This is a post by Ron. During class this past Monday, I mentioned some disturbing--indeed, truly frightening--news. The Centers for Disease Control (CDC) is predicting that rates of diabetes are increasing so fast that one third of all Americans may have the disease by the year 2050. Type II diabetes, which is largely preventable with good diet and exercise habits, accounts for most of the increase. Diabetes is the single greatest cause of loss of limb and of blindness. It also leads to or contributes to impotence, bladder problems, nerve damage, heart disease, and stroke. Currently, complication from diabetes are listed as the seventh highest cause of death in the United States (according to the CDC website). The thought of one third of the American population developing diabetes staggers the imagine. The medical system would be overwhelmed.
But what is the connection between pleasure-seeking and diabetes? We are surrounded by quick, cheap, processed foods that have been sweetened with sugar and corn syrup, or battered and fried in cheap oil. We are served hamburgers and sodas in portion sizes that were once unimaginable. Have we created a food delivery system in the United States that meets our desires? Or does the food delivery system that we have--fast food restaurants, casual dining outlets, slurpees and big gulps and french fries and giant aisles of candy and Wendy's triples--shape our desires? If better, more nutritious food were available, would we be more likely to eat them? Would this lower our rates of diabetes and heart disease? Or do stores market a steady diet of unhealthy products because those are the items that we are more likely to order or to buy?

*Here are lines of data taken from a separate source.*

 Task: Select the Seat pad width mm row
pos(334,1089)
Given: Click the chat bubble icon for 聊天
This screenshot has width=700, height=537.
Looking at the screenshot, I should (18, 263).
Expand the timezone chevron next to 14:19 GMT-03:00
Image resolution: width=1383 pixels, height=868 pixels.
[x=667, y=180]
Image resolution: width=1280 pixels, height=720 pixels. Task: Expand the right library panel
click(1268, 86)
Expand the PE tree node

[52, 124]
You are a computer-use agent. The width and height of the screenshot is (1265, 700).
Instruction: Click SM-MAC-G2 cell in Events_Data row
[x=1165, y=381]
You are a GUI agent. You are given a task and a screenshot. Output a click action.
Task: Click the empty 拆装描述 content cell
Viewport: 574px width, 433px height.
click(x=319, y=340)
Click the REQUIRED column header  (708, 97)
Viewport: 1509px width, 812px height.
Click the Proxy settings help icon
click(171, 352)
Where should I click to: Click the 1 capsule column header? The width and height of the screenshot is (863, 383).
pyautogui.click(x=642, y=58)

The day after I spoke about diabetes, the Daily News carried an article celebrating the return of the McRib. In the accompanying photo, a young woman held up a McRib sandwich and flashed a huge smile, behind which was a huge McDonald's sign. The McRib is a processed pork patty SHAPED like a rib cage. It has only about 500 calories (which is low compared to the 750 for the Angus Deluxe), but it contains 48% of a full day's worth of saturated fat. Add a medium fries, and push the saturated fat allowed up to 60%.
The first quote in the article is from a 31-year-old Web designer from Flushing, NY who told the reporter: "I'm going to eat as many as I can until I throw up... It's so tasty! We don't know what animals McDonald's killed to make the McRib, but we don't care because it tastes so good."
The Daily News reports that there are 300 independent Facebook pages dedicated to the McRib.
For the record, I am not pretending to be a purist. I fall prey to high-fat, corn-syrup-flavored food items just as much of most my fellow Americans. But I don't think I do it for pleasure, or at least not most of the time. To me, the biggest problem is lack of convenient, reasonably priced and decently-prepared alternatives. It feels as if we are caught in a giant food processing machine. I teach at several colleges in New York, and I am amazed by the junk food served in their cafeterias. The worst cafeteria by far is at BMCC, where the visitor is confronted by rows and rows of potato chips (literally several racks positioned in four different sections of the cafeteria), individually wrapped pieces of cake, cookies, gummi worms, corn-syrup sweetened beverages, and slices of pie.
On Monday I showed a documentary about a very unusual topic: zoophilia. The purpose of the Daniel Bergner book, and of that film, is to shine a light on the "far side of desire." The purpose of talking so much about diabetes on the same day of the film is to shine a light back on ourselves, or at least on those of us who think our desires fall within the range of normality. Some of the psychoanalysts we are reading, especially Norman O. Brown, insist that pathology is inherent in every interaction between individuals and the societies that they live within. It is easy to become squeamish during a showing of Zoo. But then we let ourselves off the hook. How scary is it to think a future in which one third of Americans have contracted a complicated, expensive and deadly disease. How much of the rise in diabetes cases will be attributable to an American diet that has become self-destructive? Diabetes, meanwhile, is only one of the "diseases of affluence" affecting large numbers of Americans. Heart disease remains the number one killer in the U.S. We know these things, we talk about them, we read stories about them, but there is little sign that we are changing our patterns of eating.
George Ritzer would point out that the article in the Daily News was a triumph of marketing. Did McDonald's have to pay for this two page spread about one of its sandwich items, which was written about as "news," rather than advertising? If so, how much did they pay? Did the Daily News simply decide to market this on its own? And why did they decide to start with a quote about a woman who wants to eat so many that she throws up?
I hope this post is not depressing! I will be writing more about food, and pleasure, and normalcy. Hopefully, those posts will not be so brooding.